Excerpt from a dataset -
○ ○ ○ ○ ○ ○ ○

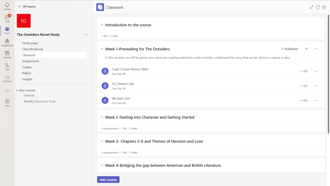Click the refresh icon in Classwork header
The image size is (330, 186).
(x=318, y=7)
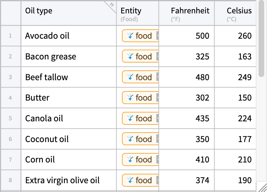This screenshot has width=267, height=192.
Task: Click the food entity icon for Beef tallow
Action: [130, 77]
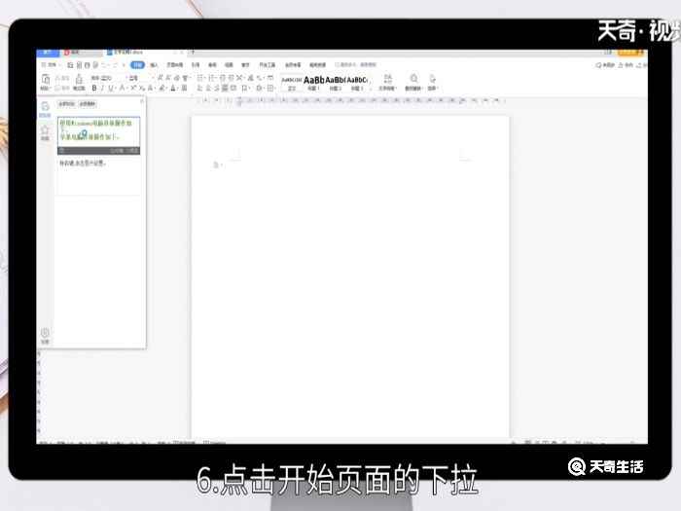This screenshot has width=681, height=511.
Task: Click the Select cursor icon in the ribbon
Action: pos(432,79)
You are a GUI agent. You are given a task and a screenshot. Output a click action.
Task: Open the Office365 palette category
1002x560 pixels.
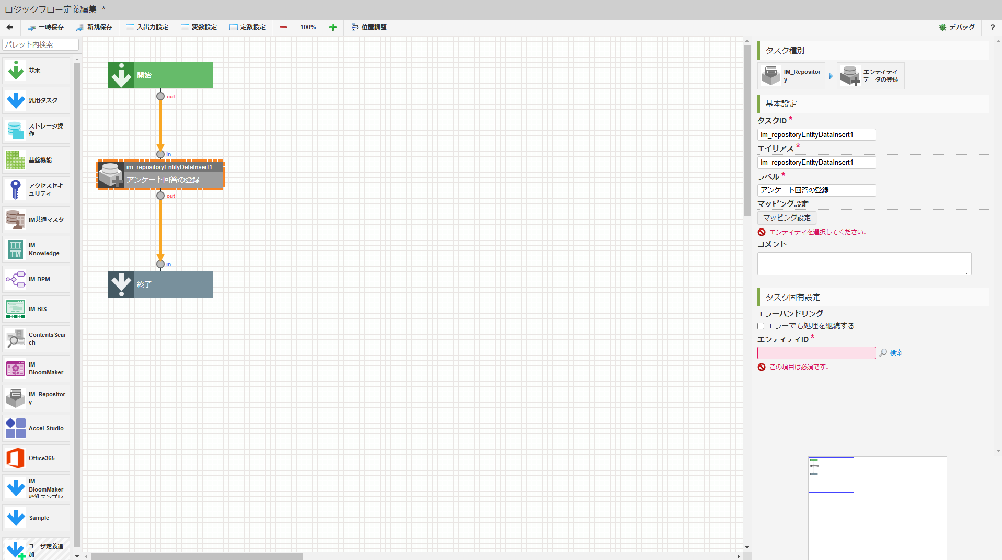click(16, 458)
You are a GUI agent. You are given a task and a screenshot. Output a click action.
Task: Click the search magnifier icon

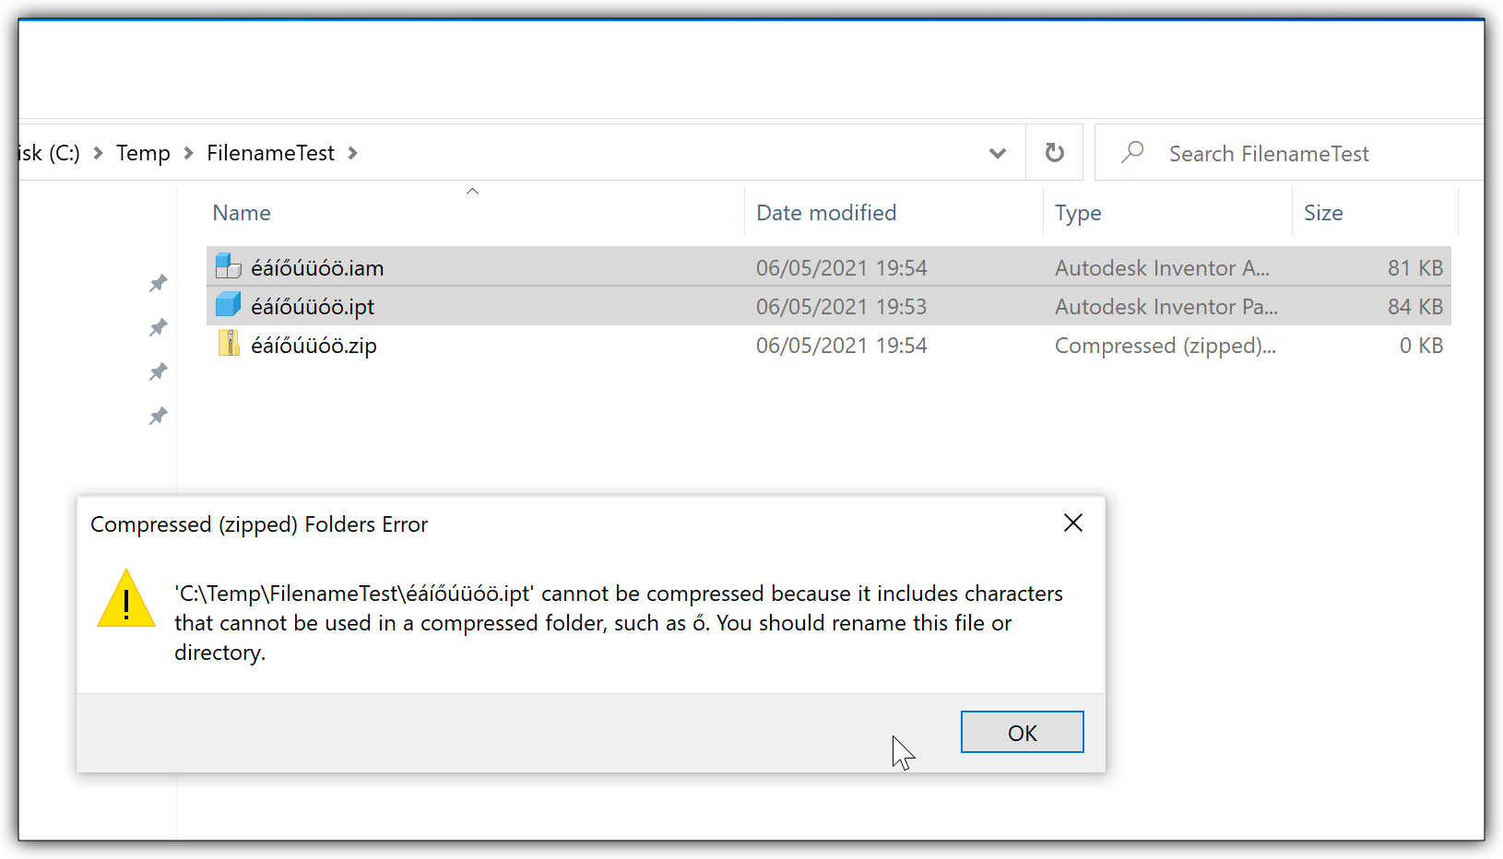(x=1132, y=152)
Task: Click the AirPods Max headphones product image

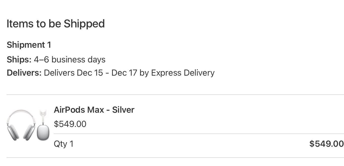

○ ○ ○ ○ ○ ○ ○

The task - Reproduce the listing above word for word, from its first line to its last. Leave the pictures out of your answer.

Response to the exercise -
Click the refresh icon in Classwork header
The image size is (330, 186).
(x=318, y=7)
This screenshot has width=267, height=192.
Task: Click the food entity icon for Beef tallow
Action: [130, 77]
This screenshot has width=681, height=511.
Task: Click the Select cursor icon in the ribbon
Action: pos(432,79)
You are a GUI agent. You are given a task and a screenshot. Output a click action.
Task: Open the Office365 palette category
1002x560 pixels.
click(16, 458)
You are a GUI agent. You are given a task and a screenshot. Output a click action.
Task: Click the search magnifier icon

(x=1132, y=152)
Task: Click the AirPods Max headphones product image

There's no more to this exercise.